Professor Liu’s current research focuses on the computational investigation of transition metal-catalyzed reactions to explore reaction mechanisms and the origins of reactivity and selectivity. He has studied a large variety of catalytic transformations, including C−C and C−H bond functionalization, olefin functionalization, polymerization, and functionalization of carbohydrates. In the past five years, Professor Liu’s research group has published over 70 papers in the area of computational organic chemistry, including both collaborative and independent computational studies. His research accomplishments have been recognized by a number of awards, including the NSF CAREER award in 2017, the Journal of Physical Organic Chemistry Award for Early Excellence in 2018, and the NIH Maximizing Investigators’ Research Award (MIRA) in 2018.

Representative Publications:
1. Qi, X.; Kohler, D. G.; Hull, K. L.; Liu, P.: “Energy Decomposition Analyses Reveal the Origins of Catalyst and Nucleophile Effects on Regioselectivity in Nucleopalladation of Alkenes,” J. Am.

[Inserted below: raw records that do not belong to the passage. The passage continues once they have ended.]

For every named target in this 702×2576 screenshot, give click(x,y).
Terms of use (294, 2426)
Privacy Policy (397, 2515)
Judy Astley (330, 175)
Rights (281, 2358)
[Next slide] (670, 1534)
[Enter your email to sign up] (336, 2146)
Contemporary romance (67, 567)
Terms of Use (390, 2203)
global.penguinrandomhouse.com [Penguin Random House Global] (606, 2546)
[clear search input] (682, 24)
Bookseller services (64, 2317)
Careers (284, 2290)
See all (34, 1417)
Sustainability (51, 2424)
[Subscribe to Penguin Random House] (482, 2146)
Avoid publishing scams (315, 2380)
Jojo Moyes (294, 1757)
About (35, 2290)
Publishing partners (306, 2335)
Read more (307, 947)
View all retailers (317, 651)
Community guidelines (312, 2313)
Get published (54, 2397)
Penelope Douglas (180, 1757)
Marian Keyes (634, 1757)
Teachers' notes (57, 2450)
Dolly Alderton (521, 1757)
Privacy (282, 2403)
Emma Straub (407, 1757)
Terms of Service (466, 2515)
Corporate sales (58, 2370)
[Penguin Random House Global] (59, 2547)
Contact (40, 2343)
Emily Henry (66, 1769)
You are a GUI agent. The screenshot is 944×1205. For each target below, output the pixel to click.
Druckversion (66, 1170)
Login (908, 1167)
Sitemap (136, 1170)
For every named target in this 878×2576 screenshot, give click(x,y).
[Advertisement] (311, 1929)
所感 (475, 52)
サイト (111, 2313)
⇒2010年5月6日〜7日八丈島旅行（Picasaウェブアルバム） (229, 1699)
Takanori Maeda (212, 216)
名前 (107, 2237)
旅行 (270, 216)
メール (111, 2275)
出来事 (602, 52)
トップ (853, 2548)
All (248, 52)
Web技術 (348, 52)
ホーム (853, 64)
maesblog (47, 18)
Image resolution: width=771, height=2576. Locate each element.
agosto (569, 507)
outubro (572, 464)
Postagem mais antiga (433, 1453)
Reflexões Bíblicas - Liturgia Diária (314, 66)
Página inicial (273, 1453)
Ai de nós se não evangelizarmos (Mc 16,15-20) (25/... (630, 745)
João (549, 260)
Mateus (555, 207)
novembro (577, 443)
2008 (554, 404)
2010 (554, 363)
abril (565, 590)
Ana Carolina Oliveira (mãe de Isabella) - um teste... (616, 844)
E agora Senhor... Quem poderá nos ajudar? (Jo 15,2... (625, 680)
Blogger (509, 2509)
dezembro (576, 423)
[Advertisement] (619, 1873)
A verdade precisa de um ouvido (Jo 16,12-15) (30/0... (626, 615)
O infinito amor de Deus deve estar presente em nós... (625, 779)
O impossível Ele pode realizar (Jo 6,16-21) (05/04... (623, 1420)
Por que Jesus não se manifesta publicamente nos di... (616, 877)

Chem. Soc., 2019, 141, 11892–11904.
2. Omer, H. M.; Liu, P.: “Computational Study of Ni-Catalyzed C−H Functionalization: Factors that Control the Competition of Oxidative Addition and Radical Pathways,” J. Am. Chem. Soc., 2017, 139, 9909–9920.
3. Morales-Rivera, C. A.; Floreancig, P.*; Liu, P.*: “Predictive Model for Oxidative C−H Bond Functionalization Reactivity with 2,3-Dichloro-5,6-dicyano-1,4-benzoquinone (DDQ)”, J. Am. Chem. Soc., 2017, 139, 17935–17944.
4. Lu, G.; Fang, C.; Xu, T.; Dong, G.; Liu, P.*: “Computational Study of Rh-Catalyzed Carboacylation of Olefins: Ligand-Promoted Rhodacycle Isomerization Enables Regioselective C–C Bond Functionalization of Benzocyclobutenones,” J. Am. Chem. Soc., 2015, 137, 8274–8283.